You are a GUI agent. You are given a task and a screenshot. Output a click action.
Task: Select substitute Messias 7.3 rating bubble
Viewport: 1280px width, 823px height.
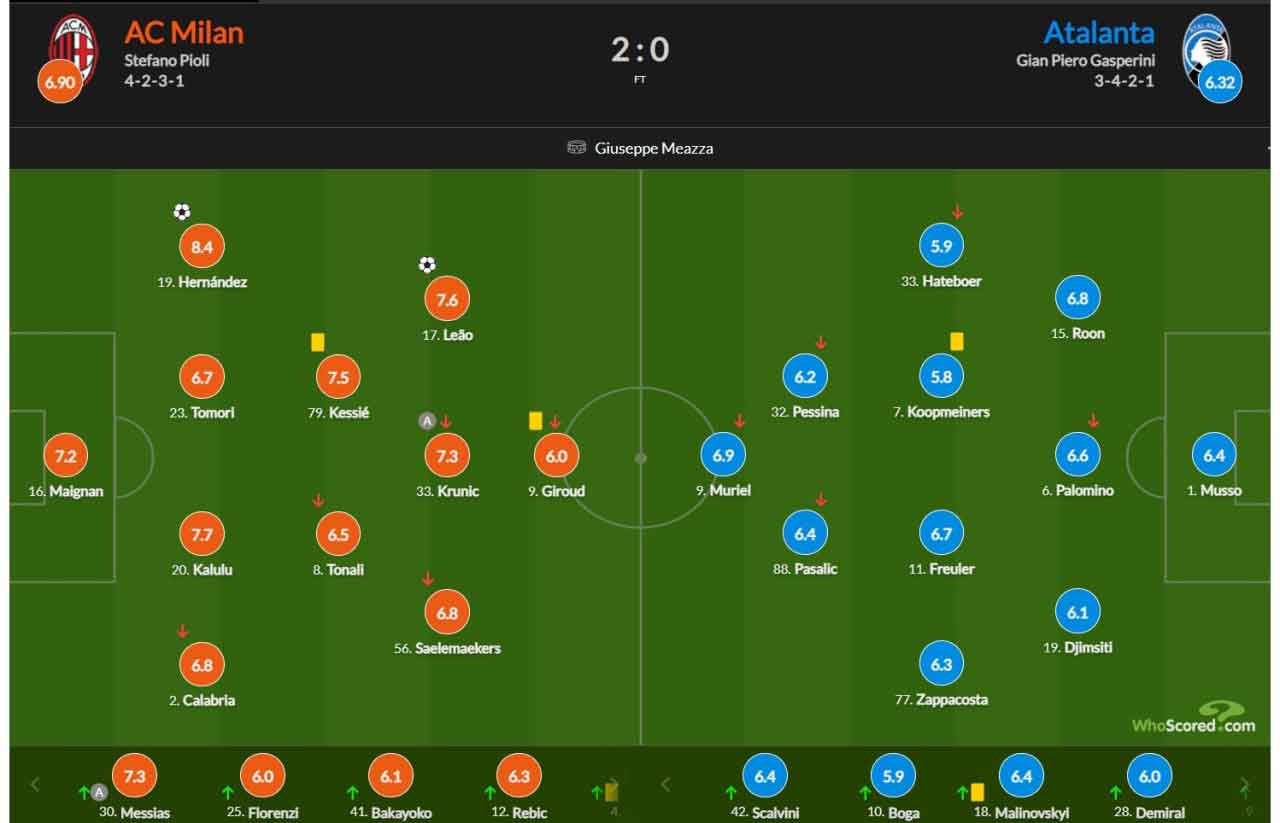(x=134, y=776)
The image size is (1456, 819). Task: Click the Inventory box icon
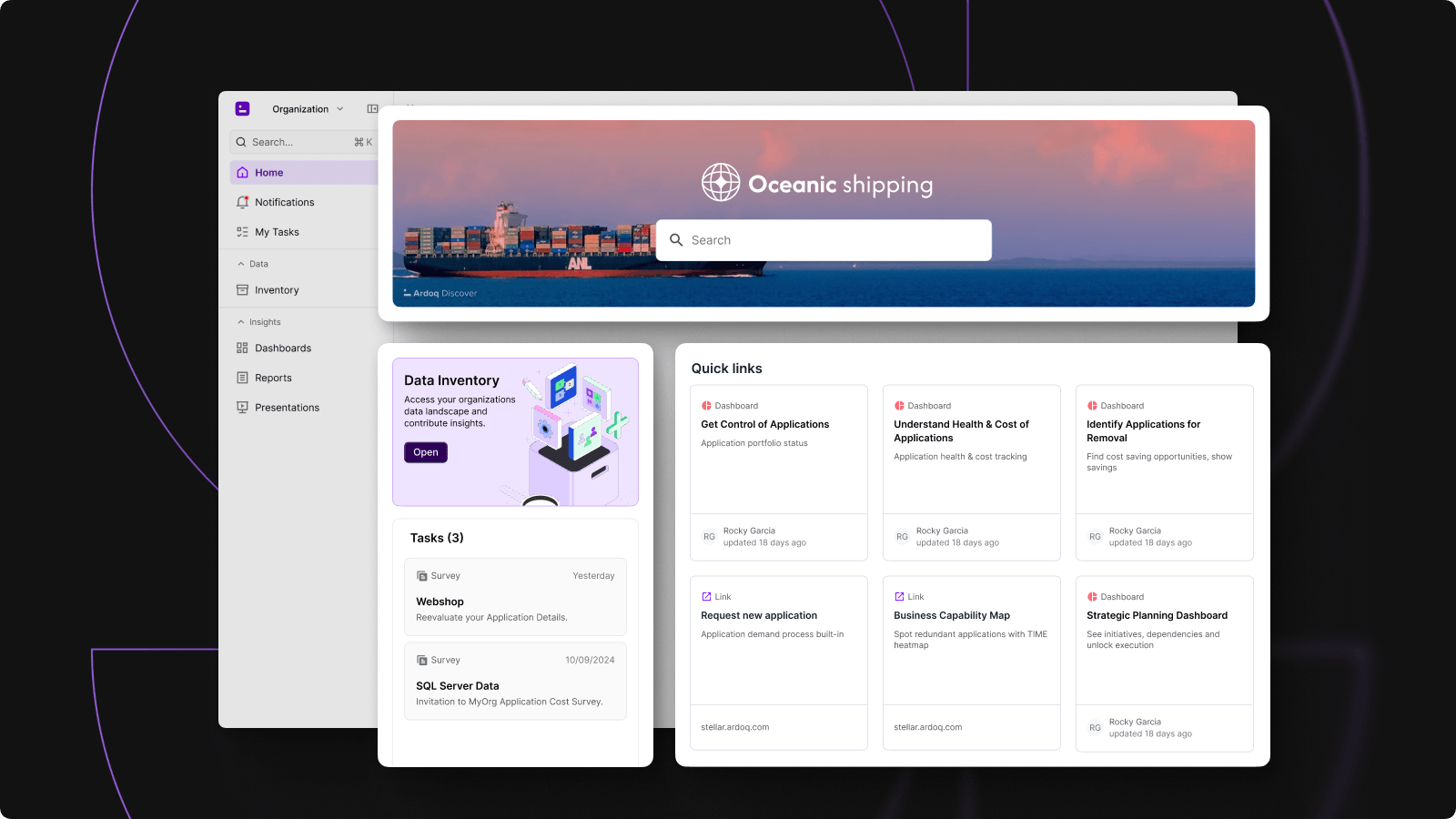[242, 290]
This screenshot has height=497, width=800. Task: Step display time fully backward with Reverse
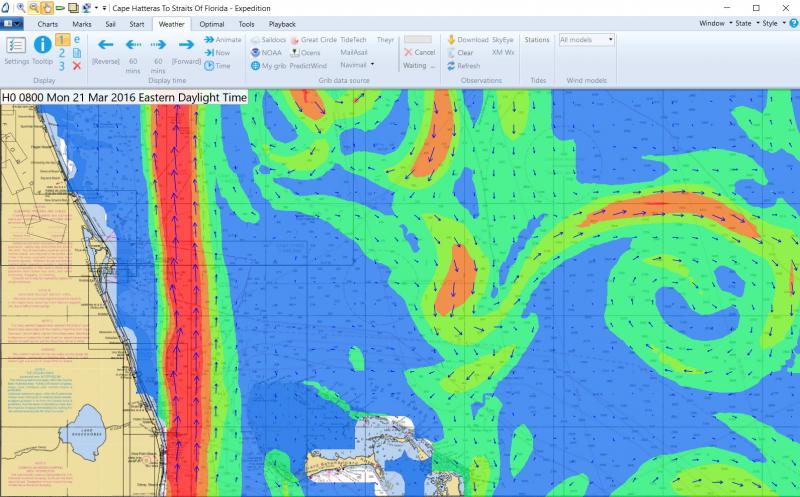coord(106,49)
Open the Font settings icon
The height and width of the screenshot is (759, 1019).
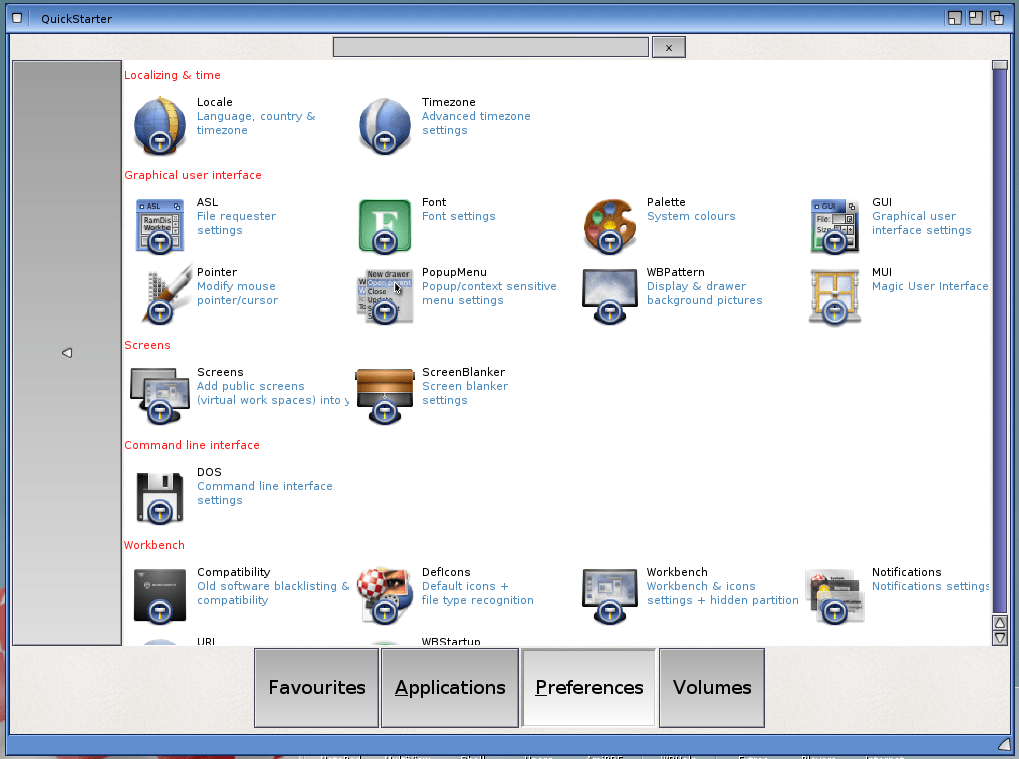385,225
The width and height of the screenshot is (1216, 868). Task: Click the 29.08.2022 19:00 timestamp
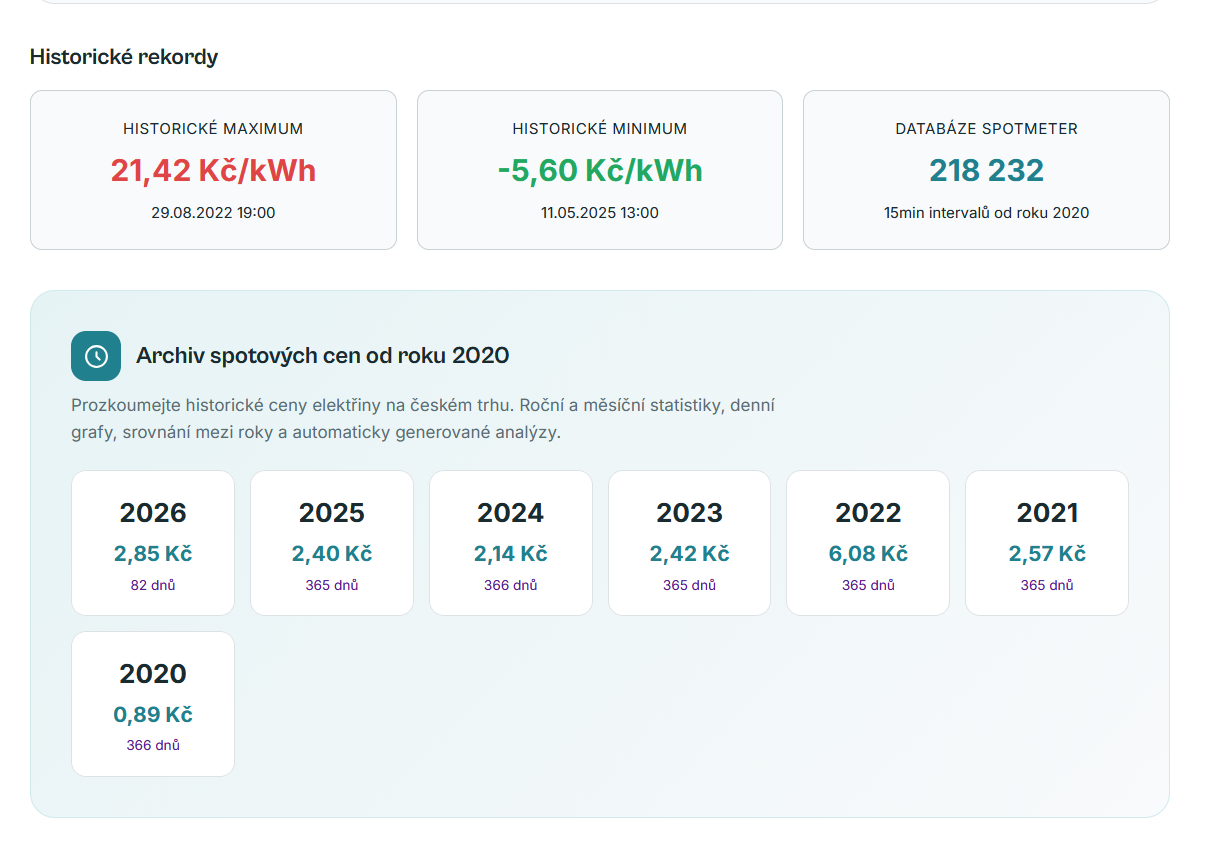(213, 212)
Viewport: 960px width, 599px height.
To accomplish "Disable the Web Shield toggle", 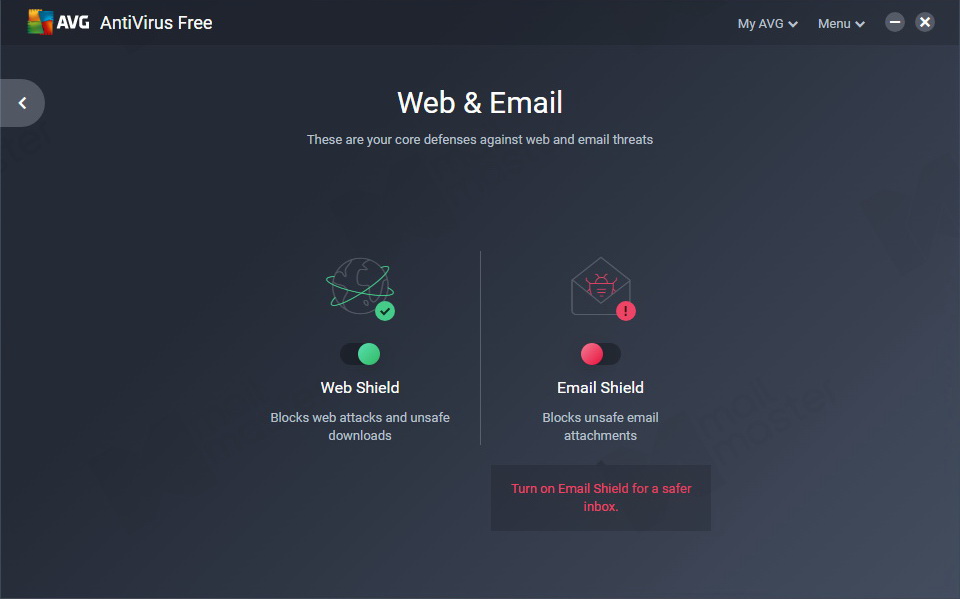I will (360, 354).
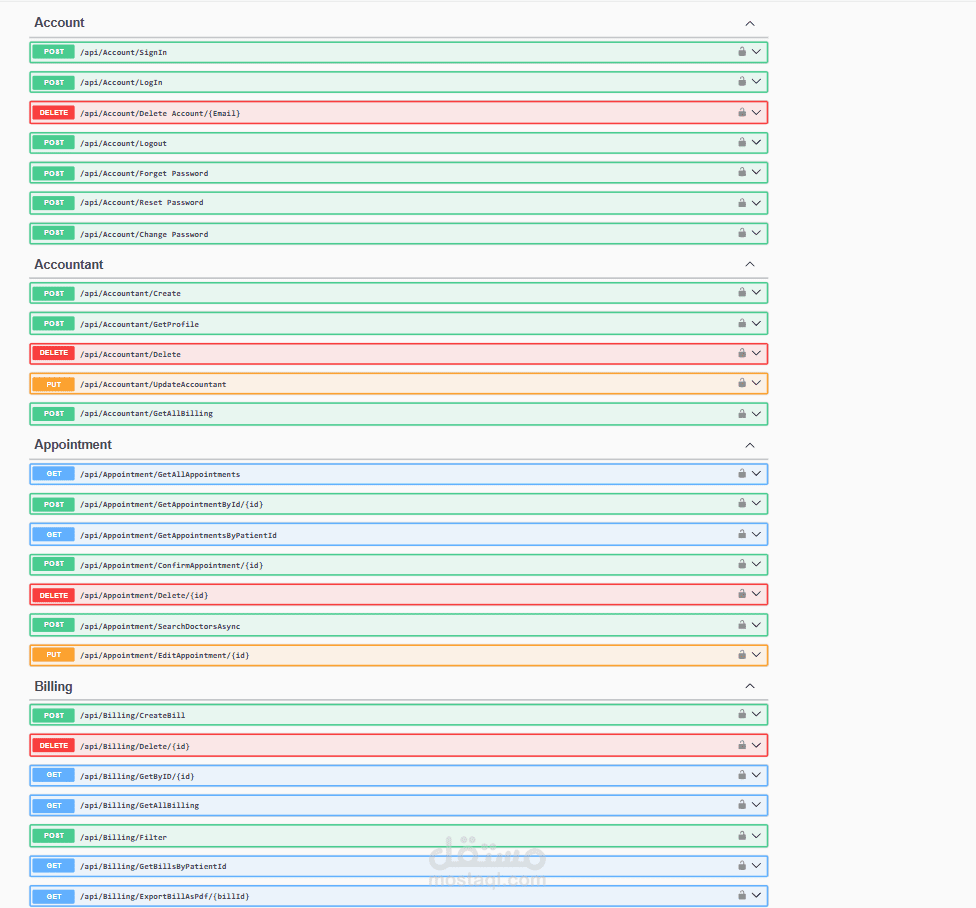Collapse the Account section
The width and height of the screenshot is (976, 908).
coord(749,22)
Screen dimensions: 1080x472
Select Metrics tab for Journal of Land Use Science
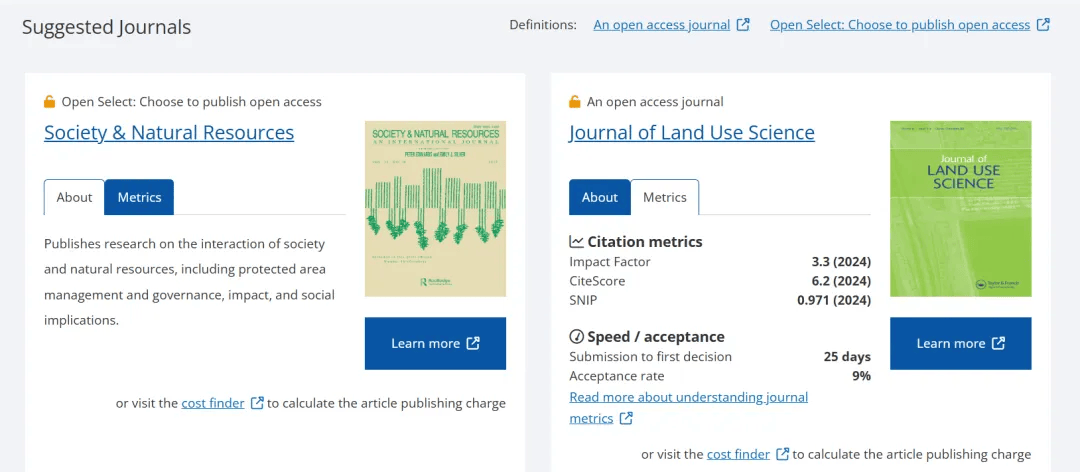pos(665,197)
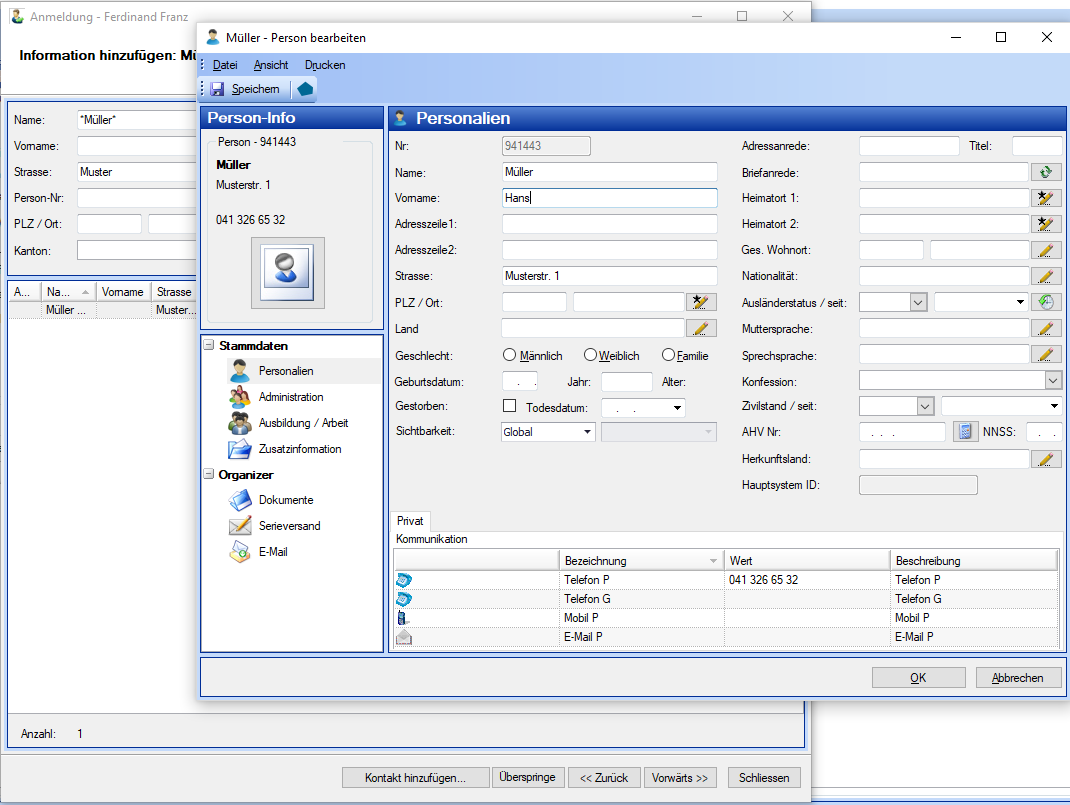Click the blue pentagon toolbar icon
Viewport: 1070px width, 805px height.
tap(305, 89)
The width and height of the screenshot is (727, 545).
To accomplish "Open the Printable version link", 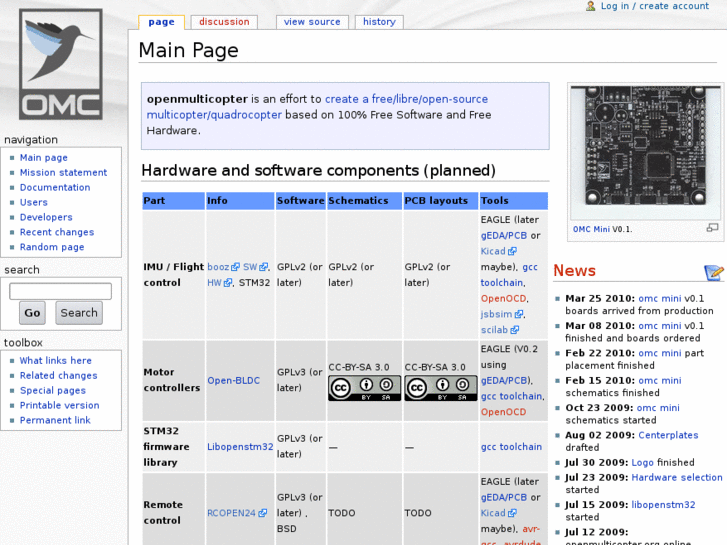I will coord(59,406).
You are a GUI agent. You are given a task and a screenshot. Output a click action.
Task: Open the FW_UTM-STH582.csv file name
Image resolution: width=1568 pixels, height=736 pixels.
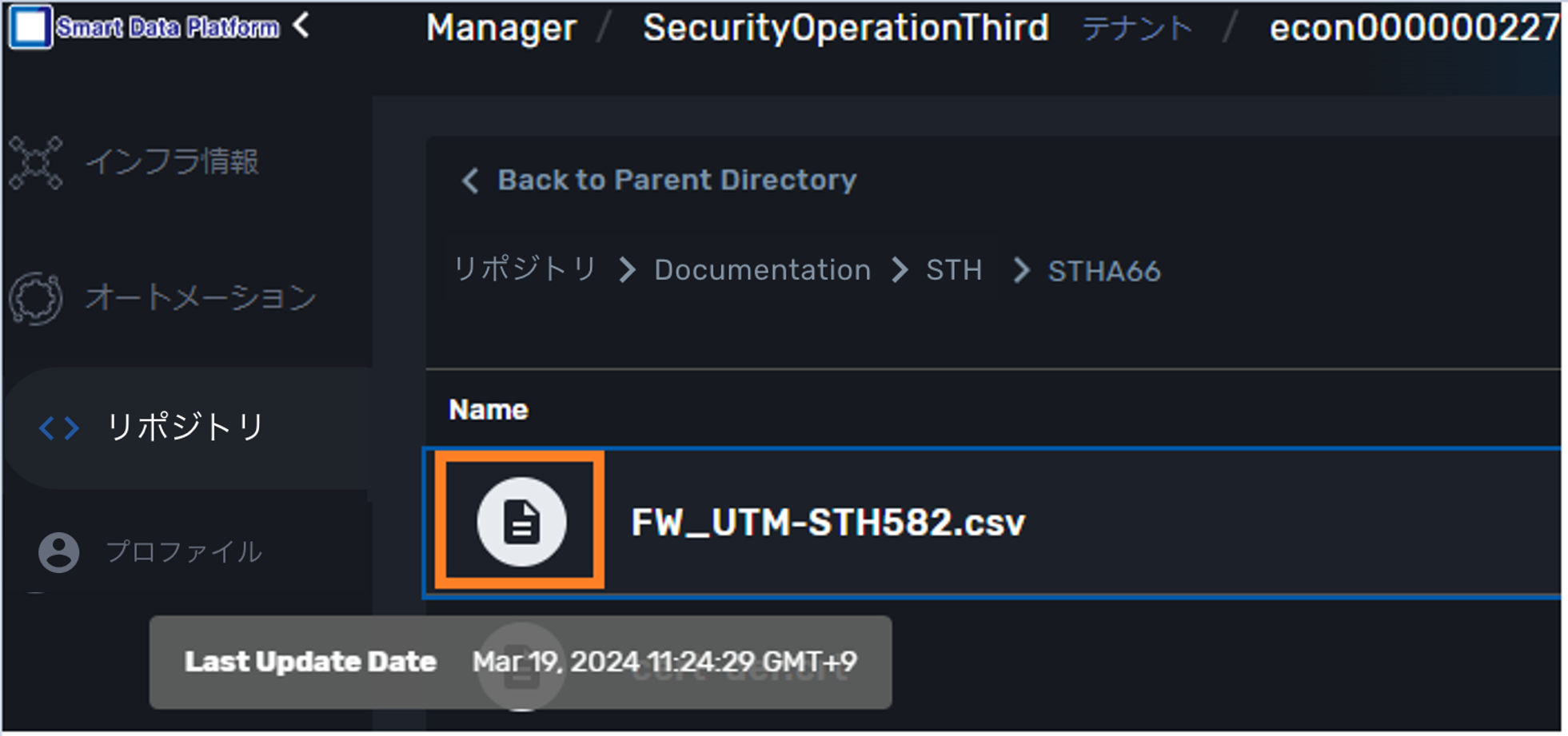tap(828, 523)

## Goal of the exercise
From the line that contains "Image resolution: width=1568" to the final line of the material, write out each line exactly. Pictures stay out.

## Solution to the exercise
Image resolution: width=1568 pixels, height=736 pixels.
tap(828, 523)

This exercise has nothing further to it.